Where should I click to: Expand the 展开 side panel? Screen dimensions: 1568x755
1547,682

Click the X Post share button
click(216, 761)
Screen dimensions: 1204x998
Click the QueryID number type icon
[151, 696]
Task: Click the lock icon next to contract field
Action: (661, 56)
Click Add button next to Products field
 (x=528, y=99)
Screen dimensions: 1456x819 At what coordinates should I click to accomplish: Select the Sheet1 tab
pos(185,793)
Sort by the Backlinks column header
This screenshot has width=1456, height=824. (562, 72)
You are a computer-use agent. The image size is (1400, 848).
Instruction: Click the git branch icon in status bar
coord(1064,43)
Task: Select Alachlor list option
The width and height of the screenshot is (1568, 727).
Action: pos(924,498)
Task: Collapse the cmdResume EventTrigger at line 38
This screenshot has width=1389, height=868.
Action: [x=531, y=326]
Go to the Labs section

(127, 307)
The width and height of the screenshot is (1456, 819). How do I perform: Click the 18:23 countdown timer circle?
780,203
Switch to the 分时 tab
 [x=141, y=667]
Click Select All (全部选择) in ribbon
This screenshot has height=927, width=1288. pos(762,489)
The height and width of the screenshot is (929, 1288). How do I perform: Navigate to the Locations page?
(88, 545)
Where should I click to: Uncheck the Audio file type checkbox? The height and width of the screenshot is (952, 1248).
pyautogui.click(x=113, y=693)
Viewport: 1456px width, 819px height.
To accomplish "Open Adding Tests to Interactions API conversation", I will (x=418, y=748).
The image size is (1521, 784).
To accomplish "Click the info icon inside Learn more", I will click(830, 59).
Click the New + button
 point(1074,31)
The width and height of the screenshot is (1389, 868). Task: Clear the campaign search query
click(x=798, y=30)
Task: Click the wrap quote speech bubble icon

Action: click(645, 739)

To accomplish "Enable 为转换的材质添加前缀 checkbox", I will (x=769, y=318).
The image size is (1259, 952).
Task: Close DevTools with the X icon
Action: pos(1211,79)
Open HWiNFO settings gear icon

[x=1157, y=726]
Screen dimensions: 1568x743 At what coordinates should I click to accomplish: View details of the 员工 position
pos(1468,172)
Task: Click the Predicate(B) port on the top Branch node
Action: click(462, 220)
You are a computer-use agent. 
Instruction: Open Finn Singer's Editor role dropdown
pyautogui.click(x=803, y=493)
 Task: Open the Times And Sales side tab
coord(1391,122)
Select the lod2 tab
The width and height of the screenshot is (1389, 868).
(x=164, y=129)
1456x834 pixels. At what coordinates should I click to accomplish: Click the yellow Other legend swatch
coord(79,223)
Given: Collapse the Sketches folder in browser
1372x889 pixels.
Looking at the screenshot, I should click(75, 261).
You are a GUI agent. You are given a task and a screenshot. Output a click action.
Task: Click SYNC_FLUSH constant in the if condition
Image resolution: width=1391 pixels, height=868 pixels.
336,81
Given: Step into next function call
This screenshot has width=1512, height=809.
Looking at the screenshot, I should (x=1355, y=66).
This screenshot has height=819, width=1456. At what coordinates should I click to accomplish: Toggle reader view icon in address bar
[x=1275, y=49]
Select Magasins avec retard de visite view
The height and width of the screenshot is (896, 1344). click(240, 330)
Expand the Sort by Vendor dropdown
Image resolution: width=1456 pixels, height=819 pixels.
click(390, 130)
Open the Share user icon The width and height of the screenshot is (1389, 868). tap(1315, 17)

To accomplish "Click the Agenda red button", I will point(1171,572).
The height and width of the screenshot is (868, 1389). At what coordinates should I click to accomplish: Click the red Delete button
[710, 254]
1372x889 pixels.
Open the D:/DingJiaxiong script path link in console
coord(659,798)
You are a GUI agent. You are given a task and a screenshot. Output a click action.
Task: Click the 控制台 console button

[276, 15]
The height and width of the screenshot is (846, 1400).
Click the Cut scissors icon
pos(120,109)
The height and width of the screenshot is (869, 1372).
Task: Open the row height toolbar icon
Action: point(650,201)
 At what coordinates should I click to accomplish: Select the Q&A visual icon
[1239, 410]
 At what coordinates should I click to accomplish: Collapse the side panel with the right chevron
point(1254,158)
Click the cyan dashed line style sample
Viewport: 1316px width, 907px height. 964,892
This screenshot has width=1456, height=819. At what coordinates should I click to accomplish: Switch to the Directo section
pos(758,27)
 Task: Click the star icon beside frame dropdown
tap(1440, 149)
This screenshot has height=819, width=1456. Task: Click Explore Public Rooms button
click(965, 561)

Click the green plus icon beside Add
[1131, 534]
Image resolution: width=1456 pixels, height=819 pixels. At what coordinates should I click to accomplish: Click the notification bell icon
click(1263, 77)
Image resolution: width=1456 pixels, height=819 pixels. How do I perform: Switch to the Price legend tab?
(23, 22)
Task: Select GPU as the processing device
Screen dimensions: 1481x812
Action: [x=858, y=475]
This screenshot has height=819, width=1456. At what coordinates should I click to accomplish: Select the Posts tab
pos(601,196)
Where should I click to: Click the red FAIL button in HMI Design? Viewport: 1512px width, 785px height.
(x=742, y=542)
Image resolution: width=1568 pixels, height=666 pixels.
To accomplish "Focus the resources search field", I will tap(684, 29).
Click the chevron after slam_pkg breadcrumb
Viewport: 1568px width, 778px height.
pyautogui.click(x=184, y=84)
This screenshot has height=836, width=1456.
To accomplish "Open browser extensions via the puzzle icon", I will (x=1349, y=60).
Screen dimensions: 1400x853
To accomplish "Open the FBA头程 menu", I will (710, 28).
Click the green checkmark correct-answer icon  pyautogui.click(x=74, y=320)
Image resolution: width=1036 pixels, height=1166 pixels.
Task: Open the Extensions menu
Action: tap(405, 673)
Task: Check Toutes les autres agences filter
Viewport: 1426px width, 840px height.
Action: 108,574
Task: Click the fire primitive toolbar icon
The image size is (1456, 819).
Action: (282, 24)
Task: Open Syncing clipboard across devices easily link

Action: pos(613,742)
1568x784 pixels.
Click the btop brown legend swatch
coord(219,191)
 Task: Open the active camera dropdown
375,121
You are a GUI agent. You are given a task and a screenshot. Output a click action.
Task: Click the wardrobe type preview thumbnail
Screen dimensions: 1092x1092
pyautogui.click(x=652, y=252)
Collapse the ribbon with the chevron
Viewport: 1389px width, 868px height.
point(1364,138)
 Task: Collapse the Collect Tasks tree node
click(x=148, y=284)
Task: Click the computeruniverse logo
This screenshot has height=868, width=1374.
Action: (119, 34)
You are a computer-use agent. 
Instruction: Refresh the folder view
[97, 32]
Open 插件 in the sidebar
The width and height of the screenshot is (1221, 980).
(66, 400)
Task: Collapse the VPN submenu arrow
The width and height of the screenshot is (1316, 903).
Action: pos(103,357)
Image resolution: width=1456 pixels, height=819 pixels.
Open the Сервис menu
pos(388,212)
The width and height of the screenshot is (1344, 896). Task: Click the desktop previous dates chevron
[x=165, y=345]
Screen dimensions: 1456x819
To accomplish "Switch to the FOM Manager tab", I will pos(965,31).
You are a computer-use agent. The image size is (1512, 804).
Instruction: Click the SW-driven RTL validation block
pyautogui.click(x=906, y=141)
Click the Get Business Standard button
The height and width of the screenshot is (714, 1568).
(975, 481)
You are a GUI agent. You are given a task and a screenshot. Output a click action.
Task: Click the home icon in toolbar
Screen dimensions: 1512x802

Exercise description:
Print every record above. Keep each one exactly as it is.

Response to the task:
Where should I click to: Expand the 展开 side panel? Screen dimensions: 1568x755
1547,682

Click the X Post share button
click(216, 761)
Screen dimensions: 1204x998
Click the QueryID number type icon
[151, 696]
Task: Click the lock icon next to contract field
Action: (661, 56)
Click Add button next to Products field
 (x=528, y=99)
Screen dimensions: 1456x819 At what coordinates should I click to accomplish: Select the Sheet1 tab
pos(185,793)
Sort by the Backlinks column header
This screenshot has width=1456, height=824. (562, 72)
You are a computer-use agent. The image size is (1400, 848).
Instruction: Click the git branch icon in status bar
coord(1064,43)
Task: Select Alachlor list option
The width and height of the screenshot is (1568, 727).
Action: pos(924,498)
Task: Collapse the cmdResume EventTrigger at line 38
This screenshot has width=1389, height=868.
Action: [x=531, y=326]
Go to the Labs section

(127, 307)
The width and height of the screenshot is (1456, 819). How do I perform: Click the 18:23 countdown timer circle?
780,203
Switch to the 分时 tab
 [x=141, y=667]
Click Select All (全部选择) in ribbon
This screenshot has height=927, width=1288. pos(762,489)
The height and width of the screenshot is (929, 1288). How do I perform: Navigate to the Locations page?
(88, 545)
Where should I click to: Uncheck the Audio file type checkbox? The height and width of the screenshot is (952, 1248).
pyautogui.click(x=113, y=693)
Viewport: 1456px width, 819px height.
To accomplish "Open Adding Tests to Interactions API conversation", I will (x=418, y=748).
The image size is (1521, 784).
To accomplish "Click the info icon inside Learn more", I will click(830, 59).
Click the New + button
 point(1074,31)
The width and height of the screenshot is (1389, 868). Task: Clear the campaign search query
click(x=798, y=30)
Task: Click the wrap quote speech bubble icon

Action: click(645, 739)

To accomplish "Enable 为转换的材质添加前缀 checkbox", I will (x=769, y=318).
The image size is (1259, 952).
Task: Close DevTools with the X icon
Action: pos(1211,79)
Open HWiNFO settings gear icon

[x=1157, y=726]
Screen dimensions: 1568x743 At what coordinates should I click to accomplish: View details of the 员工 position
pos(1468,172)
Task: Click the Predicate(B) port on the top Branch node
Action: click(462, 220)
You are a computer-use agent. 
Instruction: Open Finn Singer's Editor role dropdown
pyautogui.click(x=803, y=493)
 Task: Open the Times And Sales side tab
coord(1391,122)
Select the lod2 tab
The width and height of the screenshot is (1389, 868).
(x=164, y=129)
1456x834 pixels. At what coordinates should I click to accomplish: Click the yellow Other legend swatch
coord(79,223)
Given: Collapse the Sketches folder in browser
1372x889 pixels.
Looking at the screenshot, I should click(75, 261).
You are a GUI agent. You are given a task and a screenshot. Output a click action.
Task: Click SYNC_FLUSH constant in the if condition
Image resolution: width=1391 pixels, height=868 pixels.
336,81
Given: Step into next function call
This screenshot has width=1512, height=809.
Looking at the screenshot, I should (x=1355, y=66).
This screenshot has height=819, width=1456. At what coordinates should I click to accomplish: Toggle reader view icon in address bar
[x=1275, y=49]
Select Magasins avec retard de visite view
The height and width of the screenshot is (896, 1344). click(240, 330)
Expand the Sort by Vendor dropdown
Image resolution: width=1456 pixels, height=819 pixels.
click(390, 130)
Open the Share user icon The width and height of the screenshot is (1389, 868). tap(1315, 17)

To accomplish "Click the Agenda red button", I will point(1171,572).
The height and width of the screenshot is (868, 1389). At what coordinates should I click to accomplish: Click the red Delete button
[710, 254]
1372x889 pixels.
Open the D:/DingJiaxiong script path link in console
coord(659,798)
You are a GUI agent. You are given a task and a screenshot. Output a click action.
Task: Click the 控制台 console button

[276, 15]
The height and width of the screenshot is (846, 1400).
Click the Cut scissors icon
pos(120,109)
The height and width of the screenshot is (869, 1372).
Task: Open the row height toolbar icon
Action: point(650,201)
 At what coordinates should I click to accomplish: Select the Q&A visual icon
[1239, 410]
 At what coordinates should I click to accomplish: Collapse the side panel with the right chevron
point(1254,158)
Click the cyan dashed line style sample
Viewport: 1316px width, 907px height. 964,892
This screenshot has width=1456, height=819. At what coordinates should I click to accomplish: Switch to the Directo section
pos(758,27)
 Task: Click the star icon beside frame dropdown
tap(1440, 149)
This screenshot has height=819, width=1456. Task: Click Explore Public Rooms button
click(965, 561)

Click the green plus icon beside Add
[1131, 534]
Image resolution: width=1456 pixels, height=819 pixels. At what coordinates should I click to accomplish: Click the notification bell icon
click(1263, 77)
Image resolution: width=1456 pixels, height=819 pixels. How do I perform: Switch to the Price legend tab?
(23, 22)
Task: Select GPU as the processing device
Screen dimensions: 1481x812
Action: [x=858, y=475]
This screenshot has height=819, width=1456. At what coordinates should I click to accomplish: Select the Posts tab
pos(601,196)
Where should I click to: Click the red FAIL button in HMI Design? Viewport: 1512px width, 785px height.
(x=742, y=542)
Image resolution: width=1568 pixels, height=666 pixels.
To accomplish "Focus the resources search field", I will tap(684, 29).
Click the chevron after slam_pkg breadcrumb
Viewport: 1568px width, 778px height.
pyautogui.click(x=184, y=84)
This screenshot has height=836, width=1456.
To accomplish "Open browser extensions via the puzzle icon", I will (x=1349, y=60).
Screen dimensions: 1400x853
To accomplish "Open the FBA头程 menu", I will (710, 28).
Click the green checkmark correct-answer icon  pyautogui.click(x=74, y=320)
Image resolution: width=1036 pixels, height=1166 pixels.
Task: Open the Extensions menu
Action: tap(405, 673)
Task: Check Toutes les autres agences filter
Viewport: 1426px width, 840px height.
Action: 108,574
Task: Click the fire primitive toolbar icon
The image size is (1456, 819).
Action: (282, 24)
Task: Open Syncing clipboard across devices easily link

Action: pos(613,742)
1568x784 pixels.
Click the btop brown legend swatch
coord(219,191)
 Task: Open the active camera dropdown
375,121
You are a GUI agent. You are given a task and a screenshot. Output a click action.
Task: Click the wardrobe type preview thumbnail
Screen dimensions: 1092x1092
pyautogui.click(x=652, y=252)
Collapse the ribbon with the chevron
Viewport: 1389px width, 868px height.
point(1364,138)
 Task: Collapse the Collect Tasks tree node
click(x=148, y=284)
Task: Click the computeruniverse logo
This screenshot has height=868, width=1374.
Action: (119, 34)
You are a computer-use agent. 
Instruction: Refresh the folder view
[97, 32]
Open 插件 in the sidebar
The width and height of the screenshot is (1221, 980).
(66, 400)
Task: Collapse the VPN submenu arrow
The width and height of the screenshot is (1316, 903).
Action: pos(103,357)
Image resolution: width=1456 pixels, height=819 pixels.
Open the Сервис menu
pos(388,212)
The width and height of the screenshot is (1344, 896). Task: Click the desktop previous dates chevron
[x=165, y=345]
Screen dimensions: 1456x819
To accomplish "Switch to the FOM Manager tab", I will pos(965,31).
You are a computer-use agent. The image size is (1512, 804).
Instruction: Click the SW-driven RTL validation block
pyautogui.click(x=906, y=141)
Click the Get Business Standard button
The height and width of the screenshot is (714, 1568).
(975, 481)
You are a GUI agent. You are given a task and a screenshot. Output a click action.
Task: Click the home icon in toolbar
Screen dimensions: 1512x802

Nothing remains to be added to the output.